*READING TEXT*:
▬▬▬
Kasich slams Trump administration over report that US Army is discharging legal immigrants
Some legal immigrants are reportedly being discharged from the U.S. Army, putting their legal status in jeopardy. (AP)
Ohio Gov. John Kasich called out the Trump administration on Thursday following a report that some legal immigrants looking to pursue a path to citizenship through service in the United States Army have been abruptly discharged.
Kasich called it “yet another low” for the White House and said the “decision must be reversed now.”
“Breaking faith with these members of our Armed Forces as this White House has decided to do is yet another low. This decision must be reversed now, for the sake of our military, to show that America keeps its word and to uphold the very values we claim to stand for,” Kasich said in a statement posted to Twitter.
The Associated Press reported Thursday that immigrants who enlisted in the army through a special program that offers a chance at citizenship were either booted without a reason, classified as a security threat or had yet to have a completed background check.
Although the exact number is unclear, immigration attorneys told the AP that they know of at least 40 instances of immigrants being discharged or their status being changed.
The program is restricted to legal immigrants with visas that provide them with lawful residency in the U.S. More than 5,000 were recruited into the program in 2016, while roughly 10,000 are currently serving, according to the AP.
Spokespeople for the Pentagon and Army cited pending litigation when asked by the AP to provide further detail regarding the discharges or to address whether there has been a policy change.
Service members can achieve citizenship by securing an honorable service designation, which could occur within days of attending boot camp. But the discharges have resulted in immigrants having their basic training delayed and thus threatening their naturalization.
“Immigrants have been serving in the Army since 1775,” Margaret Stock, an immigration attorney and retired Army Reserve lieutenant colonel who helped create the immigrant recruitment program told the AP. “We wouldn’t have won the revolution without immigrants. And we’re not going to win the global war on terrorism today without immigrants.”
▬▬▬
*WORK REQUIRED*:
Can you continue the news article about the Army discharging immigrant recruits, picking up after its final quote from Margaret Stock?

*DATASET CONTENT*:
▬▬▬
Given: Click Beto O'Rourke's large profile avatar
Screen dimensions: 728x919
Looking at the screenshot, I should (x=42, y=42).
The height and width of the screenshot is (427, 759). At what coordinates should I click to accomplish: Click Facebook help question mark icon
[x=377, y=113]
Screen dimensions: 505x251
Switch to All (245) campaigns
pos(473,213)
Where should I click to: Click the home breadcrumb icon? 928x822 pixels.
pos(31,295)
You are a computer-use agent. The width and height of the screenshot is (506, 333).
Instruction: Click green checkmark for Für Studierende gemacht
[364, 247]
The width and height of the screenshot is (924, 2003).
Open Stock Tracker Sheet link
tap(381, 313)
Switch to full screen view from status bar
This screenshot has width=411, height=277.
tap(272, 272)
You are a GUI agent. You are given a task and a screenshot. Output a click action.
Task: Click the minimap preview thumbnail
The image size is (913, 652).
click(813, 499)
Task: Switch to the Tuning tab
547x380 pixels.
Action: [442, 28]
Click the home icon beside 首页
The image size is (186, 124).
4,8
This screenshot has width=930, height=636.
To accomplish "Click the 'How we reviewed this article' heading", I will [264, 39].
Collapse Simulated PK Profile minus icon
▬▬▬
*YOUR RESPONSE*:
Stock said an overwhelming number of recruits have reached out to her in the past few days after being discharged.
The immigrants were discharged from a program aimed at recruiting medical specialists and fluent speakers of different countries throughout the world.
In 2002, President George W. Bush ordered “expedited naturalization” for immigrant soldiers, and seven years later the Military Accessions Vital to the National Interest program, or MAVNI, became an official recruiting program, according to the AP.
The program was scrutinized by Republicans after President Barack Obama allowed DACA recipients to enlist, and it was subsequently suspended under the Trump Administration.
Republican Congressman Andy Harris of Maryland told the AP that the program was never properly authorized by Congress, but established by executive order.
Just over 100,000 military personnel have earned citizenship through their service since Sept. 11, 2001, according to the Defense Department. Immigrant recruits are generally more cost-effective, while outperforming their colleagues in a wide array of areas, including attrition, education and promotions, according to a recently released review by the RAND Corporation, a nonprofit research institution.
The Associated Press contributed to this report.